**Assignment**
Go through the lines below, tally those that include the word "computer", and give only the tally.
-----
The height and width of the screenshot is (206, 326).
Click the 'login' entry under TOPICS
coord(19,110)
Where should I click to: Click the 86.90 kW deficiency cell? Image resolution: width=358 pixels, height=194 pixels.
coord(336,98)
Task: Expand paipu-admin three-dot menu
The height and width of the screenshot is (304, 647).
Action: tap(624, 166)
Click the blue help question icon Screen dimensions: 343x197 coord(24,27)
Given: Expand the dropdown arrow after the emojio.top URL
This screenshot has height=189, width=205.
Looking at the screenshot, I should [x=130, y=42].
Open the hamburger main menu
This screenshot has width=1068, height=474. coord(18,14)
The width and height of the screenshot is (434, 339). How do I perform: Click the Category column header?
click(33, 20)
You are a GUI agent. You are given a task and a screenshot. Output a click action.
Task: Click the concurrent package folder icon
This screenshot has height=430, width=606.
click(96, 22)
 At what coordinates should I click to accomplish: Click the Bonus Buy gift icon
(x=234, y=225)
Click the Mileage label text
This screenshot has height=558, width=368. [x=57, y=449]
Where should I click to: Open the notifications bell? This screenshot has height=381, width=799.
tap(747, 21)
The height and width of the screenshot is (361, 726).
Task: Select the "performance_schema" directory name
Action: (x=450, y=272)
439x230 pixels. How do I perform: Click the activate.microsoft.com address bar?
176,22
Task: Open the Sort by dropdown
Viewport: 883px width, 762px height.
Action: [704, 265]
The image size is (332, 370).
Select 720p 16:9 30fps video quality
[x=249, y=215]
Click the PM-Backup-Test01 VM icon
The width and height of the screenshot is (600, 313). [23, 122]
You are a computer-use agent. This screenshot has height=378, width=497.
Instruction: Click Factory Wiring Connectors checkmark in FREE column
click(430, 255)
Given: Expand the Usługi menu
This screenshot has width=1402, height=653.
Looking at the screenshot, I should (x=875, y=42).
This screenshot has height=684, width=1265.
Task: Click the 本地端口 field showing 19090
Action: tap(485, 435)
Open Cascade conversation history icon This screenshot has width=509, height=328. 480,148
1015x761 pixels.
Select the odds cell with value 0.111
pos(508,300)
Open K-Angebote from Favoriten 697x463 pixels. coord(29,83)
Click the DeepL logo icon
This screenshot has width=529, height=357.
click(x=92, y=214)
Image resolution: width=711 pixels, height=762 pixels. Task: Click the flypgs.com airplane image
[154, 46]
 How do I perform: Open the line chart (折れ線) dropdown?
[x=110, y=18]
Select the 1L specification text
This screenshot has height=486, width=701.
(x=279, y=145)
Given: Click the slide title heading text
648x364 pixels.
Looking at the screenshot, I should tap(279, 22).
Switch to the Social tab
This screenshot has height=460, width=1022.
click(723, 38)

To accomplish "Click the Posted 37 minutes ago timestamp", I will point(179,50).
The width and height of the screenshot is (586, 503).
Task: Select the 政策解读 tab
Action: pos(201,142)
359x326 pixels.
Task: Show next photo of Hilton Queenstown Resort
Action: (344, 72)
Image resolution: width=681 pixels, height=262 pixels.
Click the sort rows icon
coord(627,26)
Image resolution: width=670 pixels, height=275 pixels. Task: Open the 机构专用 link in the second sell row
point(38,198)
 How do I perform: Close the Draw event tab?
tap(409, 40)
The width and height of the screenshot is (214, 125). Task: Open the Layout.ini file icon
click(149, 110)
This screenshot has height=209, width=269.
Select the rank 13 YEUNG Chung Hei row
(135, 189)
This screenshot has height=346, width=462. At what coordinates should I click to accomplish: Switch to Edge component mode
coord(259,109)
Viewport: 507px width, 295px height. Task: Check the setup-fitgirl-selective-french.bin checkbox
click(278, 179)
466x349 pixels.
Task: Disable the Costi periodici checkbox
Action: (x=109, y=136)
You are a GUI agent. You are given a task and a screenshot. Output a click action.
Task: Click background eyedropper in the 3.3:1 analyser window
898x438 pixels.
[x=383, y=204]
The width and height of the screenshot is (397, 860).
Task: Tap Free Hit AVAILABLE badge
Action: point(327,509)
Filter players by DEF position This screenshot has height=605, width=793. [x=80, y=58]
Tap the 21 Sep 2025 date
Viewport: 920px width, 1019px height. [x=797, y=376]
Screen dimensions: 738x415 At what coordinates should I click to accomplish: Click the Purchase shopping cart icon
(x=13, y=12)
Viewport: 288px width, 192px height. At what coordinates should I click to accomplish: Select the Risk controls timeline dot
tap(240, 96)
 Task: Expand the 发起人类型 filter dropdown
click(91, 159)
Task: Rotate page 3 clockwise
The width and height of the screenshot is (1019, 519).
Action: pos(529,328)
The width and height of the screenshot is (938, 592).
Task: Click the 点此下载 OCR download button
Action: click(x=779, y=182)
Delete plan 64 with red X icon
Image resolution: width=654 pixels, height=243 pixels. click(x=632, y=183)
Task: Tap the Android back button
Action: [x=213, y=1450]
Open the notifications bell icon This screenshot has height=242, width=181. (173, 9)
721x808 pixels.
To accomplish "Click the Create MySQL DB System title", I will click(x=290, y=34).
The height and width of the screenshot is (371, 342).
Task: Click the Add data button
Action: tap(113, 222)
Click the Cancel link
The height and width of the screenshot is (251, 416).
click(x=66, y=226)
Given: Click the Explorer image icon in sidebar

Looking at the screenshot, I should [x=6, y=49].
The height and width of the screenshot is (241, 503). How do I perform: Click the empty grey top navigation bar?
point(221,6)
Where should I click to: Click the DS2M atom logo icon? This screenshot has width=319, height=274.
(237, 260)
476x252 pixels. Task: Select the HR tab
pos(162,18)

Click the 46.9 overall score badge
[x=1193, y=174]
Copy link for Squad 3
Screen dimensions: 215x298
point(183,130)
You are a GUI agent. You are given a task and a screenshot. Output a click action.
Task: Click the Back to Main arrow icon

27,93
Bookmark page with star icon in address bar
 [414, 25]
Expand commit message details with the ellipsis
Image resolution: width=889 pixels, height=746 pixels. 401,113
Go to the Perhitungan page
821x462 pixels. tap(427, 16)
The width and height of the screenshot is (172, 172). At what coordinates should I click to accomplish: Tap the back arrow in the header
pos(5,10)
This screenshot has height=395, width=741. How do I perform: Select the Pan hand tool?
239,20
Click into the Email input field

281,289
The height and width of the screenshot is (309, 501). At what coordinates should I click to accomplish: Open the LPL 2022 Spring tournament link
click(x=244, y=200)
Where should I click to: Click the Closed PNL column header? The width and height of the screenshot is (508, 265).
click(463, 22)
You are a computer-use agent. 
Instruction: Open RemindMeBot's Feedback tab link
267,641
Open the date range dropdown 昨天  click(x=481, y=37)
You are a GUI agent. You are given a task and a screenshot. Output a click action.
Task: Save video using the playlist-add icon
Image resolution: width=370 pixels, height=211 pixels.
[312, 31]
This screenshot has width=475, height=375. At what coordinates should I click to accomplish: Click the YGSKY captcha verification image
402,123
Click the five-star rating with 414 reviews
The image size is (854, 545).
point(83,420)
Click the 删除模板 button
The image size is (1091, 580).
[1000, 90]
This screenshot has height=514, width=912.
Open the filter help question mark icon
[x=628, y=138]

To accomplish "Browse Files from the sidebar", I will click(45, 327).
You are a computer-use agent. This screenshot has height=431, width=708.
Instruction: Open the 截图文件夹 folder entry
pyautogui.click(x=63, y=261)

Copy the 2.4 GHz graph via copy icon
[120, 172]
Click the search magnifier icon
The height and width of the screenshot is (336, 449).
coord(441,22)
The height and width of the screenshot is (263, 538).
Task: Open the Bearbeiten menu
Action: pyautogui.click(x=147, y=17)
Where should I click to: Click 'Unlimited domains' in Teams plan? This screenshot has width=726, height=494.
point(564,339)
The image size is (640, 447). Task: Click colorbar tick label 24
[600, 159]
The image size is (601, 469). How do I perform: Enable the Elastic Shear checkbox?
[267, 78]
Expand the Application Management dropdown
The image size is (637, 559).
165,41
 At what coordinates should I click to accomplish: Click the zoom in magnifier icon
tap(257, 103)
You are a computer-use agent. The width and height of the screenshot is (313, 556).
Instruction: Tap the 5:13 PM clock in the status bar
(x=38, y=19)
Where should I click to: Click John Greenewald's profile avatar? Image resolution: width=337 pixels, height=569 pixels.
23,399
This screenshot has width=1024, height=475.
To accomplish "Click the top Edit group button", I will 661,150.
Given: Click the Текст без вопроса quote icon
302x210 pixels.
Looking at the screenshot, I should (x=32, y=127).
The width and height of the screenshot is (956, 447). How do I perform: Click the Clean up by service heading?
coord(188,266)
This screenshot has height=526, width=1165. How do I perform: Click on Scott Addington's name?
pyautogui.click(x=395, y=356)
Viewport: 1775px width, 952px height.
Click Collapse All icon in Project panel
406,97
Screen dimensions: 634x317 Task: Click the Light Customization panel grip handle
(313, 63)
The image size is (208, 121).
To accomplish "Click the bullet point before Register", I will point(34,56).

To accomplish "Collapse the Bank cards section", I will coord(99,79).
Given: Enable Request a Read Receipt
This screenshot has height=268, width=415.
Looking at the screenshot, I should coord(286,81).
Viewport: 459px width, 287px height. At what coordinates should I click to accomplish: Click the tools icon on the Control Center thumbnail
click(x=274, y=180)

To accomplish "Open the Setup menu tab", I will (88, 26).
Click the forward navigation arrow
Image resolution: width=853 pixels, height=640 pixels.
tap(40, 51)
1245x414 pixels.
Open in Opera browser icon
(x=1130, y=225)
-----
**Response area**
4